As it stands, the public has lost faith in the court for their partisanship: They lost faith after the Dobbs v. Jackson ruling that is causing untold suffering, misery, and death for women with pregnancy complications. They’ve lost faith because of the routine appearances of impropriety and undue influence. They’ve lost faith because so many of them were put in place by Republicans who hadn’t won the popular vote, either in the Senate or the White House. They are increasingly seen as illegitimate, corrupt, and completely unconcerned with the effects of their rulings by the public at large.
Given where the rest of the U.S. is going, this is a huge problem.
States like Florida and California are squaring off for a Supreme Court showdown where only one side can be the winner. Let’s say that some red state passes a law that it’s a felony for a woman to leave the state and get an abortion elsewhere under the felony murder rule (South Carolina already considered this). The woman flees to California and receives an abortion, and now the red state is demanding extradition so she can be charged with a felony and faces life in prison or the death penalty. California law prevents the woman from being extradited, and now this ends up in the Supreme Court’s lap.

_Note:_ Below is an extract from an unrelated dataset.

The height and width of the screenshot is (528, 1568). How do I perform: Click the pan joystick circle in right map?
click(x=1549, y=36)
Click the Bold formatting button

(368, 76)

The fact that the Supreme Court has undermined its own legitimacy in the eyes of the public creates a huge internal pressure on states like California to simply say “no” if the court comes back with a ruling against them. No California governor would survive the political blowback for complying with a court order in the hypothetical case above. The problem is, such a case won’t remain hypothetical for long.
Maybe it’s access to health care for women or trans people. Maybe it’s the Fifth Circuit or a Republican administration banning birth control and the Supreme Court upholding it. Maybe it’s something else. But religiously motivated culture warriors in states like Florida and Texas have decided that since they can no longer win hearts and minds, they will simply use the tools available to them to make blue states look just like them. The Supreme Court has been stacked to give red states what they want and shown a wanton disregard for the consequences of their rulings.
A day is fast approaching when they will make a ruling so brutally unjust that a blue state politician will have no political option but to refuse to obey the court order. And when that day comes, the six conservative justices on the Supreme Court will have broken the union. They will have no one to blame but themselves for their hubris.